1. ITV Report

Wiltshire teenager's remarkable recovery from locked-in syndrome

Miranda suffered a catastrophic brain haemorrhage. Photo: Family

A Wiltshire teenager is making a remarkable recovery from locked-in syndrome.

Miranda Meldrum, 13, from Bradford on Avon suffered a catastrophic brain haemorrhage which nearly killed her.

It left her unable to move any of her limbs or communicate - even though she knew exactly what was going on around her.

But now she has astonished doctors by starting to move her head, arms and legs.

Miranda was at home with her mother when she suffered severe headaches and loss of hearing. Credit: Family

Miranda's mother, Dr Stella Meldrum, told ITV News:

"I think for a 13 year old child we weren't particularly keen on her just moving her eyes for the rest of her life. We just hoped for the best. We just hoped and were telling her she could do it. And she is doing it.

"She didn't move for four months, then she started moving her eyes a little bit.
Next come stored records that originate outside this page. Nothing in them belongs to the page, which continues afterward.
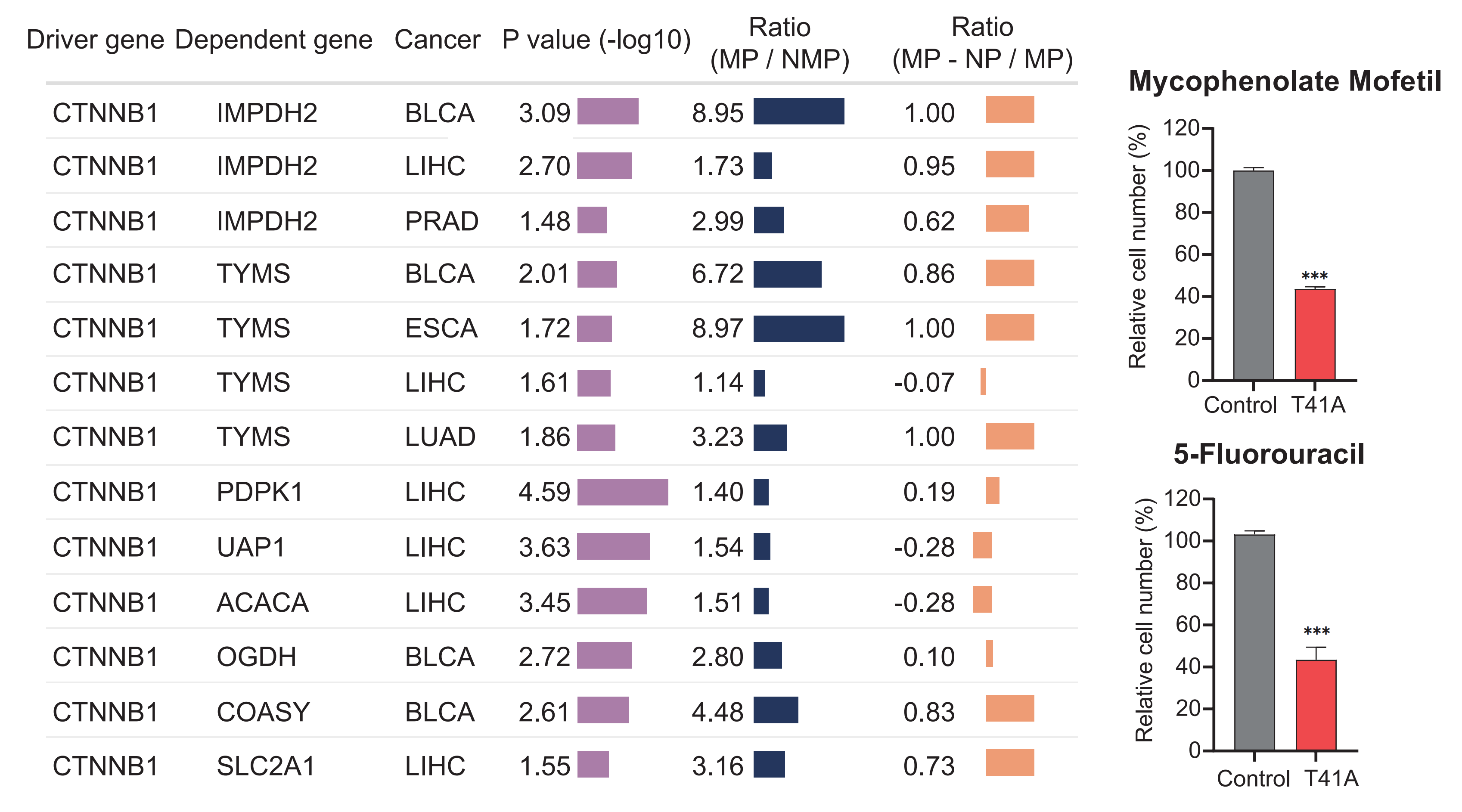Click the dark blue bar in OGDH row
Screen dimensions: 1462x812
pos(767,655)
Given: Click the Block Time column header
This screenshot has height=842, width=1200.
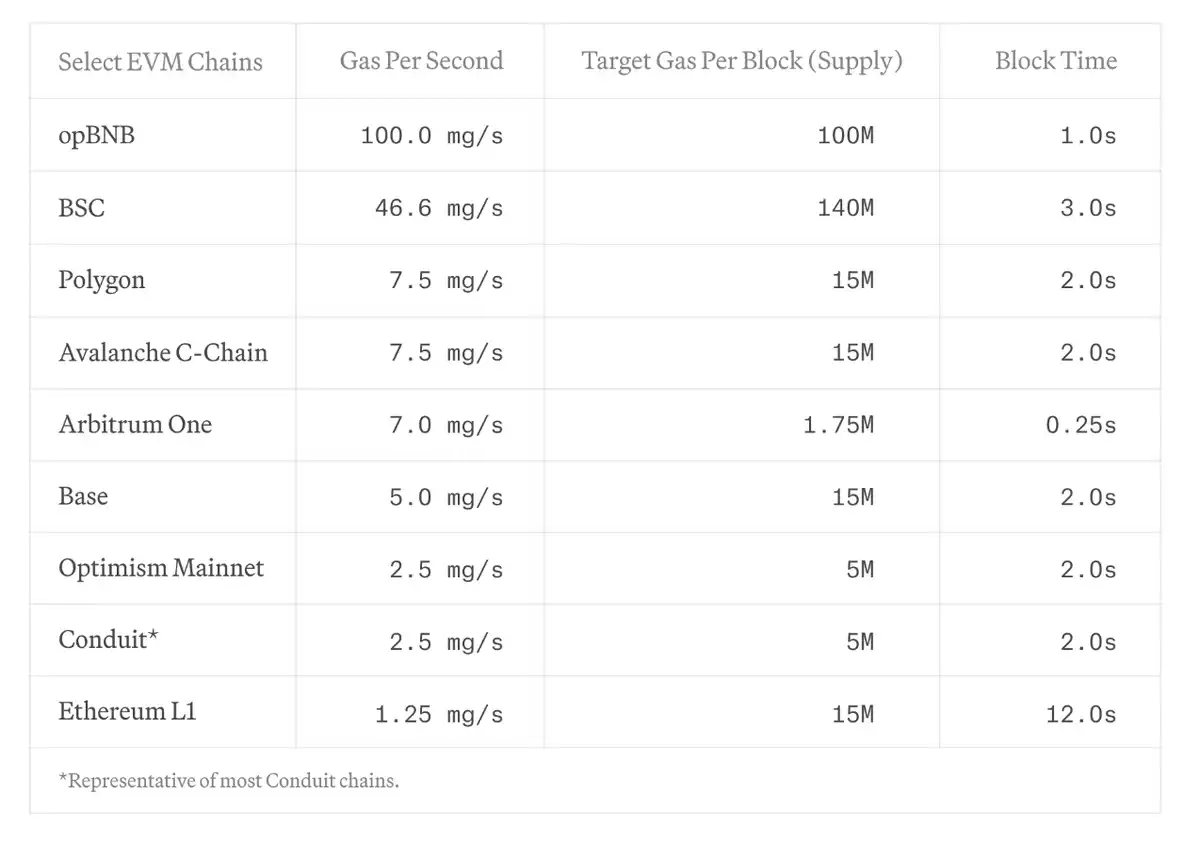Looking at the screenshot, I should pyautogui.click(x=1055, y=61).

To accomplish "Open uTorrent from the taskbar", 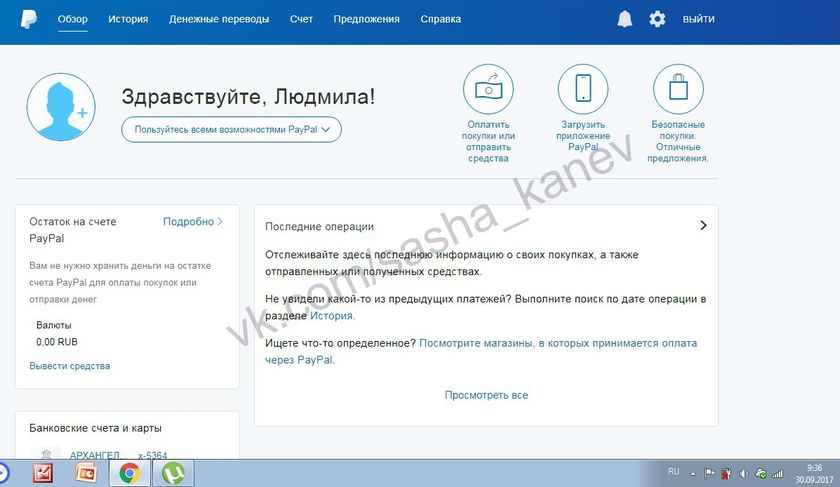I will [x=174, y=473].

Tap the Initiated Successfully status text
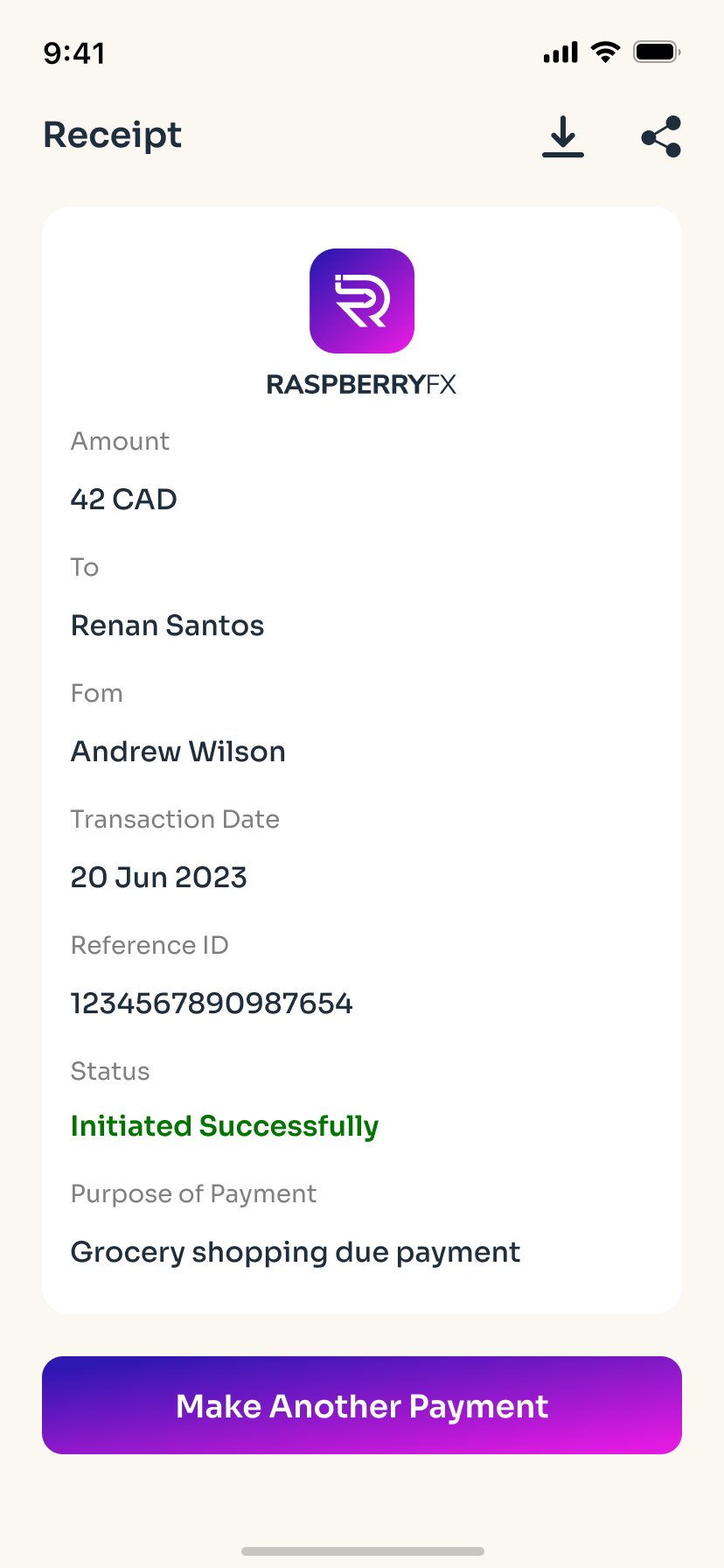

And three weeks ago things started to wake up. Her shoulder was the first, wiggling around, then her fingers and her head was going. And her legs started moving."

Miranda's recovery has amazed her mother and medical staff. Credit: ITV West Country

Miranda was at home with her mother in Bradford-on-Avon when she suffered severe headaches and loss of hearing on April 25.

Her mum took her straight to the Royal United Hospital in Bath.

She is currently being treated at the Bristol Children's Hospital. She also suffered a cardiac arrest and has undergone four operations.

Miranda is now able to communicate by typing. Credit: ITV West Country

Consultant Paediatric Neurologist Peta Sharples told ITV News that in 20 years of rehabilitation she has never seen a child case of locked-in syndrome.

Obviously there's still going to be a long way to go for Miranda but but the trajectory of her recovery at the moment is very good. We are feeling very positive about her long term outcome. But it is too early to say whether she will be left with a level of disability. But I'm sure she'll make further improvements over where she is at the moment.

– Peta Sharples, Consultant Paediatric Neurologist

Miranda hopes to return home for Christmas but requires significant adaptations to her home and equipment to help her recovery.